Convert each of the rows below into a numbered list, one item per line and with blank lines omitted.

Material provided ▸
|---|

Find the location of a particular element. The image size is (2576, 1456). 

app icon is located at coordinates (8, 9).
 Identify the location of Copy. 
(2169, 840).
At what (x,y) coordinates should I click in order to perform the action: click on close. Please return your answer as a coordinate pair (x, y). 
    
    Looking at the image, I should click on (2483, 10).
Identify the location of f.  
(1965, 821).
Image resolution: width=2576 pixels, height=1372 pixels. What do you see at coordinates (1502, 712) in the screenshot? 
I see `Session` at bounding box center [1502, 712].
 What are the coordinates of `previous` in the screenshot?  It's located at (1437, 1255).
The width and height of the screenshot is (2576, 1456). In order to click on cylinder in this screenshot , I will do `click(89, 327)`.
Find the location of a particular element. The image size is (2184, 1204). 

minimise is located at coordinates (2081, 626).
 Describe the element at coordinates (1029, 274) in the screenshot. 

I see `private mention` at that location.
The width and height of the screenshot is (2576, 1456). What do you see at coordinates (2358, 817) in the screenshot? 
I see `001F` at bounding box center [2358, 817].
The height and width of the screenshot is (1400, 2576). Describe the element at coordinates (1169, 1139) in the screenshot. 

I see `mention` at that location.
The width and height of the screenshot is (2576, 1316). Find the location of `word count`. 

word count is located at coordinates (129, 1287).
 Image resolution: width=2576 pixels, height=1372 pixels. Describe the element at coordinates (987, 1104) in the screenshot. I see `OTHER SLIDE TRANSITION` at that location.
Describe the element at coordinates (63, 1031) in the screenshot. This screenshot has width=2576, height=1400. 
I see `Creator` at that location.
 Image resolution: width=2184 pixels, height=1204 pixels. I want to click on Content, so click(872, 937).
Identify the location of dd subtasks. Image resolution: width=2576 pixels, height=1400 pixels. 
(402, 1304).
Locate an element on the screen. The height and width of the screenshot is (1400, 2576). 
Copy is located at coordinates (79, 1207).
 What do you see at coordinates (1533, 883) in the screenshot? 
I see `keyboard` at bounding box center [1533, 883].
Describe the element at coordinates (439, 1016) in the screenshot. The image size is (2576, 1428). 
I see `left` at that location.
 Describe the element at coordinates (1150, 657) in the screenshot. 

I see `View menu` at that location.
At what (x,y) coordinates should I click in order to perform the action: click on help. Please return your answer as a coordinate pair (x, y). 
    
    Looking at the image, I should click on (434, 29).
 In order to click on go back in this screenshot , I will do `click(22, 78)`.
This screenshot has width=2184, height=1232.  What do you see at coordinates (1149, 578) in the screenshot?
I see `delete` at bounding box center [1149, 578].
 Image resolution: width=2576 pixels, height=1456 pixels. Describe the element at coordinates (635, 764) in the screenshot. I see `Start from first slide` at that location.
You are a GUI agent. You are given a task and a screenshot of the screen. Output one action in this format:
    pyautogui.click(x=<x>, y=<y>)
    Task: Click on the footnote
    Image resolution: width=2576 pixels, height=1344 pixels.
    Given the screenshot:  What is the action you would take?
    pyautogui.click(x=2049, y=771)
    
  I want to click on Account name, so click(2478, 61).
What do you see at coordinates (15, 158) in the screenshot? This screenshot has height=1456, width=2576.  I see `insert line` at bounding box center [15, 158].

|---|

Completed exercise ▸
1. Find the location of a particular element. The image size is (2576, 1456). 
2. app icon is located at coordinates (8, 9).
3.  Identify the location of Copy. 
4. (2169, 840).
5. At what (x,y) coordinates should I click in order to perform the action: click on close. Please return your answer as a coordinate pair (x, y). 
6.     Looking at the image, I should click on (2483, 10).
7. Identify the location of f.  
8. (1965, 821).
9. Image resolution: width=2576 pixels, height=1372 pixels. What do you see at coordinates (1502, 712) in the screenshot? 
10. I see `Session` at bounding box center [1502, 712].
11.  What are the coordinates of `previous` in the screenshot?  It's located at (1437, 1255).
12. The width and height of the screenshot is (2576, 1456). In order to click on cylinder in this screenshot , I will do `click(89, 327)`.
13. Find the location of a particular element. The image size is (2184, 1204). 
14. minimise is located at coordinates (2081, 626).
15.  Describe the element at coordinates (1029, 274) in the screenshot. 
16. I see `private mention` at that location.
17. The width and height of the screenshot is (2576, 1456). What do you see at coordinates (2358, 817) in the screenshot? 
18. I see `001F` at bounding box center [2358, 817].
19. The height and width of the screenshot is (1400, 2576). Describe the element at coordinates (1169, 1139) in the screenshot. 
20. I see `mention` at that location.
21. The width and height of the screenshot is (2576, 1316). Find the location of `word count`. 
22. word count is located at coordinates (129, 1287).
23.  Image resolution: width=2576 pixels, height=1372 pixels. Describe the element at coordinates (987, 1104) in the screenshot. I see `OTHER SLIDE TRANSITION` at that location.
24. Describe the element at coordinates (63, 1031) in the screenshot. This screenshot has width=2576, height=1400. 
25. I see `Creator` at that location.
26.  Image resolution: width=2184 pixels, height=1204 pixels. I want to click on Content, so click(872, 937).
27. Identify the location of dd subtasks. Image resolution: width=2576 pixels, height=1400 pixels. 
28. (402, 1304).
29. Locate an element on the screen. The height and width of the screenshot is (1400, 2576). 
30. Copy is located at coordinates (79, 1207).
31.  What do you see at coordinates (1533, 883) in the screenshot? 
32. I see `keyboard` at bounding box center [1533, 883].
33. Describe the element at coordinates (439, 1016) in the screenshot. The image size is (2576, 1428). 
34. I see `left` at that location.
35.  Describe the element at coordinates (1150, 657) in the screenshot. 
36. I see `View menu` at that location.
37. At what (x,y) coordinates should I click in order to perform the action: click on help. Please return your answer as a coordinate pair (x, y). 
38.     Looking at the image, I should click on (434, 29).
39.  In order to click on go back in this screenshot , I will do `click(22, 78)`.
40. This screenshot has width=2184, height=1232.  What do you see at coordinates (1149, 578) in the screenshot?
41. I see `delete` at bounding box center [1149, 578].
42.  Image resolution: width=2576 pixels, height=1456 pixels. Describe the element at coordinates (635, 764) in the screenshot. I see `Start from first slide` at that location.
43. You are a GUI agent. You are given a task and a screenshot of the screen. Output one action in this format:
44.     pyautogui.click(x=<x>, y=<y>)
45.     Task: Click on the footnote
46.     Image resolution: width=2576 pixels, height=1344 pixels.
47.     Given the screenshot:  What is the action you would take?
48.     pyautogui.click(x=2049, y=771)
49.   I want to click on Account name, so click(2478, 61).
50. What do you see at coordinates (15, 158) in the screenshot? This screenshot has height=1456, width=2576.  I see `insert line` at bounding box center [15, 158].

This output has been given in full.